Kaiser Arbitration and Claims

Kaiser patients are sometimes required to use the binding arbitration process that is usually set forth in the terms of their Kaiser membership agreement. This arbitration program is administered statewide by the “OIA” (Office of the Independent Administrator).

When commencing a claim for medical/hospital negligence against Kaiser Foundation Hospitals, Kaiser Foundation Health Plan, Inc., and The Permanente Medical Group, Inc., patients must submit a written Demand for Arbitration to Kaiser, commencing the claim for malpractice. There is frequently no right to have a jury trial; however, the arbitration process is very similar to a court case.An malpractice attorney who is experienced with both medical malpractice and arbitrations can provide the professional experience needed to succeed under the Kaiser Arbitration Rules. Medical malpractice and hospital claims are considered to be highly complex and technical areas of the law, and oftentimes patients who try to proceed without the expertise of a medical malpractice lawyer are unsuccessful. In all malpractice cases, the claimant must show that Kaiser acted wrongfully, and that the patient was injured as a result.

As with other medical negligence cases, the Kaiser arbitration process is governed by state laws including California’s 1975 Medical Injury Compensation Reform Act (“MICRA”), which limits a patient’s non-economic damages (expenses other than lost earnings and out-of-pocket expenses) against Kaiser to $250,000 in most cases. However, arbitration is generally less costly and more efficient than court trials. An experienced lawyer can help file a proper claim, prove culpability against Kaiser, and obtain compensation for malpractice victims to the full extent allowed under the present restrictive laws.

Medical Malpractice – Catastrophic Injury Case Study( click for details )( click to close )

Richard was a 43 year old truck driver who started to experience low back pain on a Friday; by Sunday the pain was worsening so he went to see a doctor at a local clinic.

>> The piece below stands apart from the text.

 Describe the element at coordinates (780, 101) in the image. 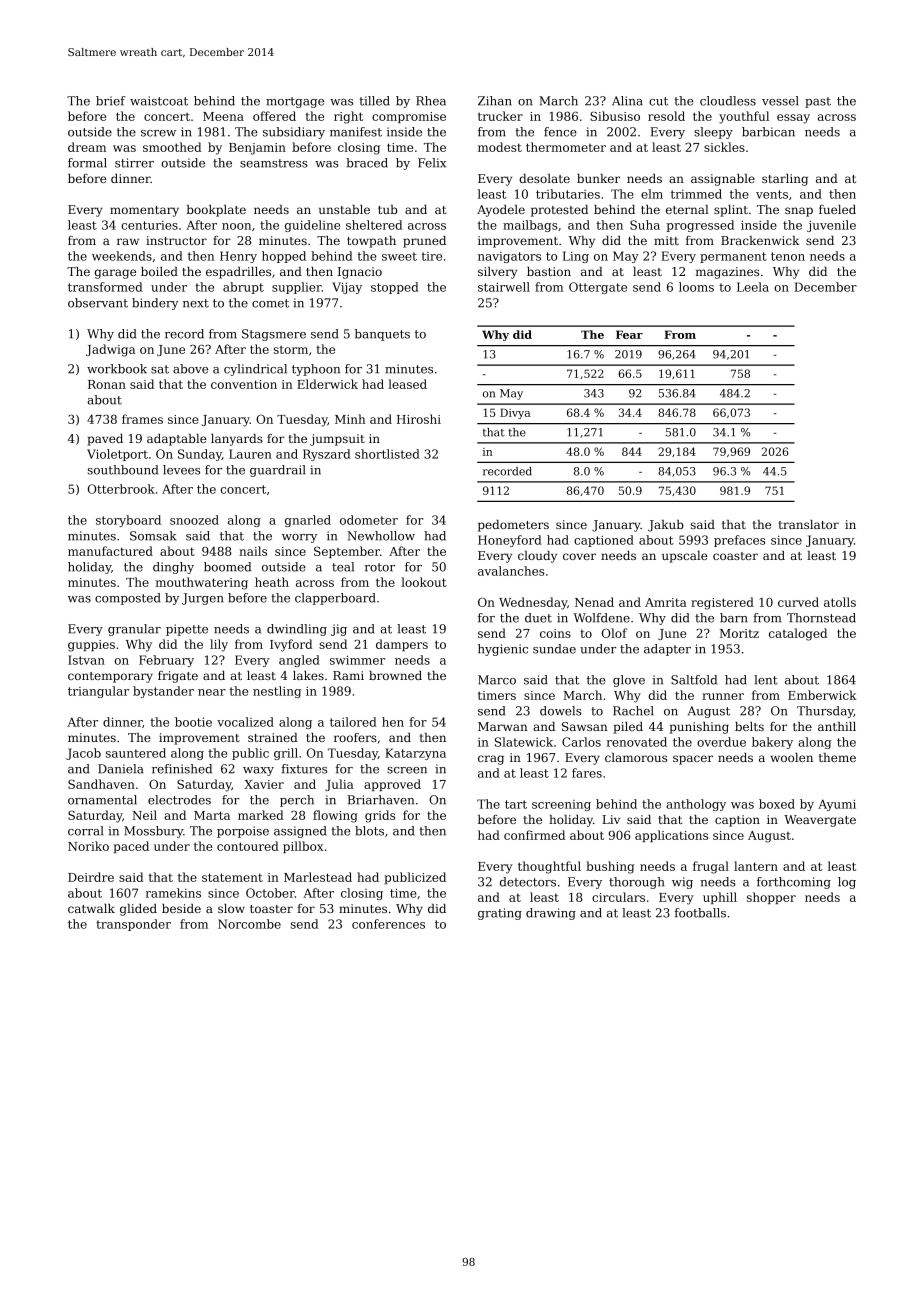

I see `vessel` at that location.
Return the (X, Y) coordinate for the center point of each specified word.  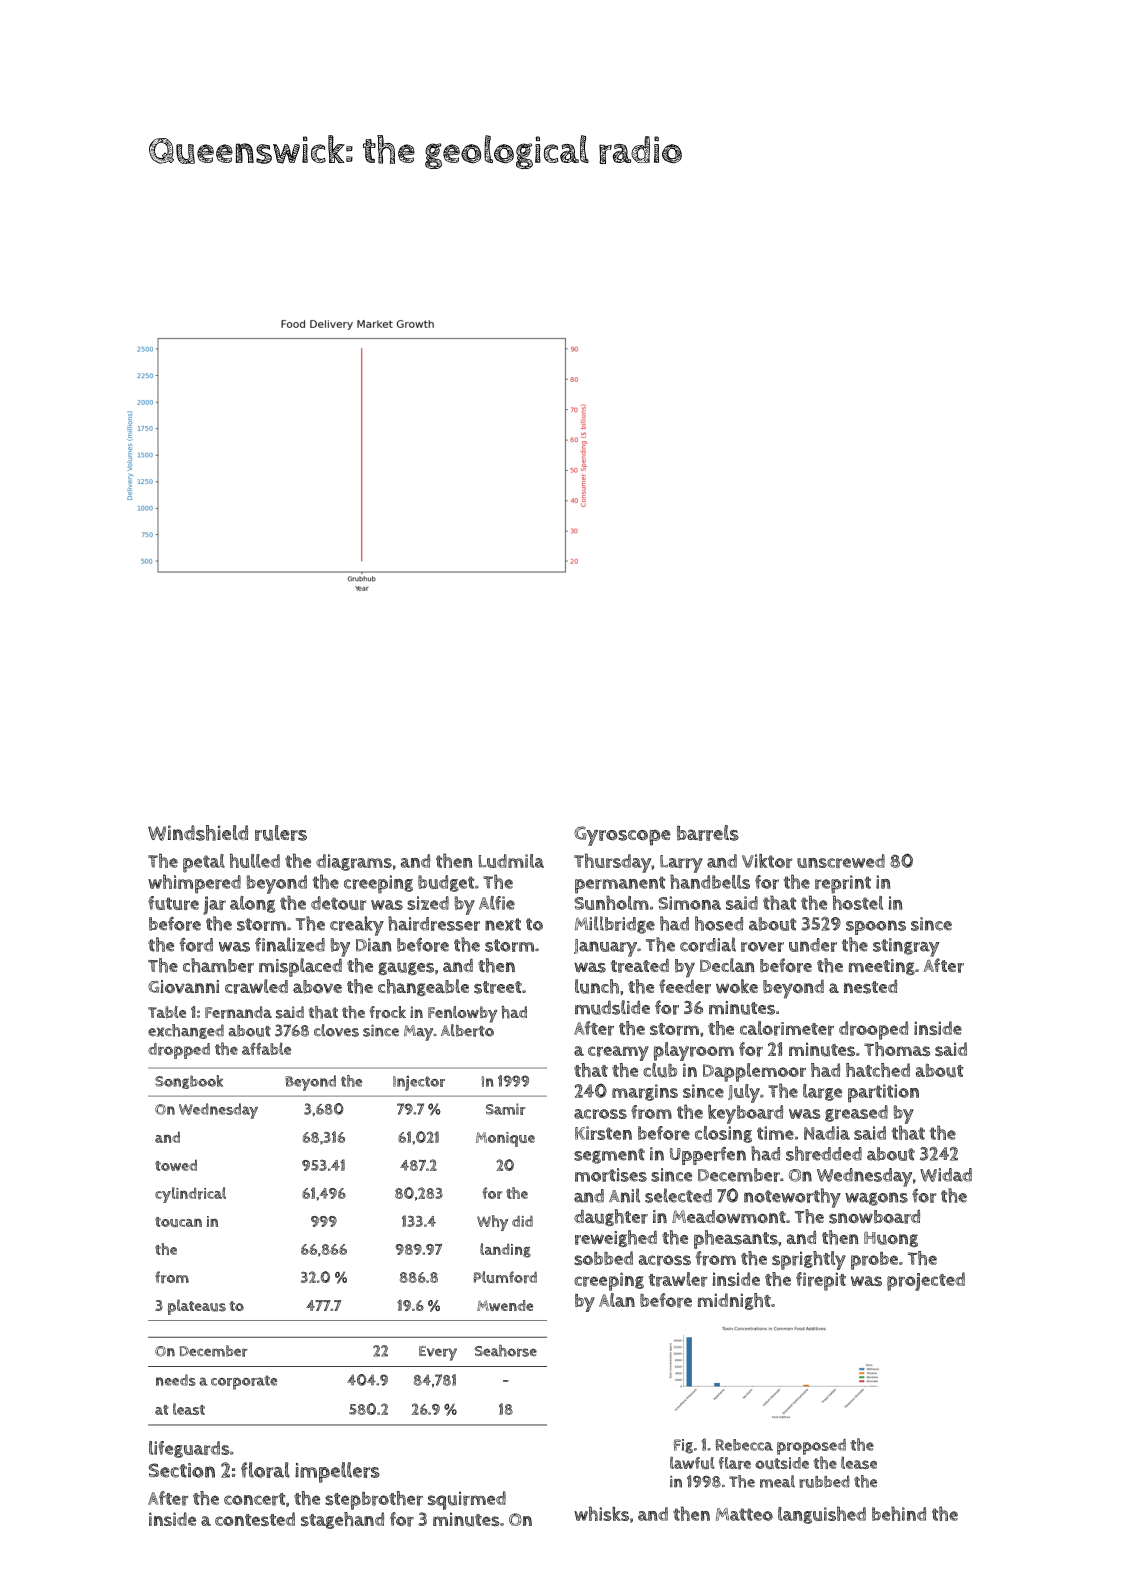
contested (255, 1519)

Medications for pain relief were given and Richard was sent home.

The low back pain continued to worsen and so on Wednesday Richard called an ambulance that took him from his home to a local hospital where he was admitted; the hospital record indicated that his “chief complaint” on admission was “upper back pain.” The hospital chart also documented that Richard was experiencing fever and chills on admission.

An MRI was done the next day (Thursday) and interpreted as being negative. Over the course of the next few days Richard was treated with pain medications and antibiotics.

On Monday, the records show that Richard was unable to move his legs, and unable to urinate. A second MRI was done in order to rule out a possible “epidural abscess” (a collection of pus and infected material around the covering of the spinal cord) and – again – this second MRI was interpreted as being normal/negative for epidural abscess.

The next day a third MRI was taken, this time at an outside facility. It showed an extensive epidural abscess extending from the vertebral levels of T-4 through T-10.

Due to the negligent delay in making the correct diagnosis, Richard suffered irreversible nerve damage to his lower extremities. He is a paraplegic for life. Expert witness testimony from qualified and competent physicians proved that with a prompt and accurate diagnosis, Richard’s infection would have been completely treated using appropriate antibiotics – and he would have regained full use and function of his lower extremities.

Realizing that the testimony of the expert witnesses retained by Tabak Law Firm on Richard’s behalf were devastating to the physicians’ case, a settlement was reached just prior to a formal arbitration hearing. The amount of the settlement was enough to set up a special trust which would pay all of Richard’s needs and expenses as they’re incurred over the course of his lifetime.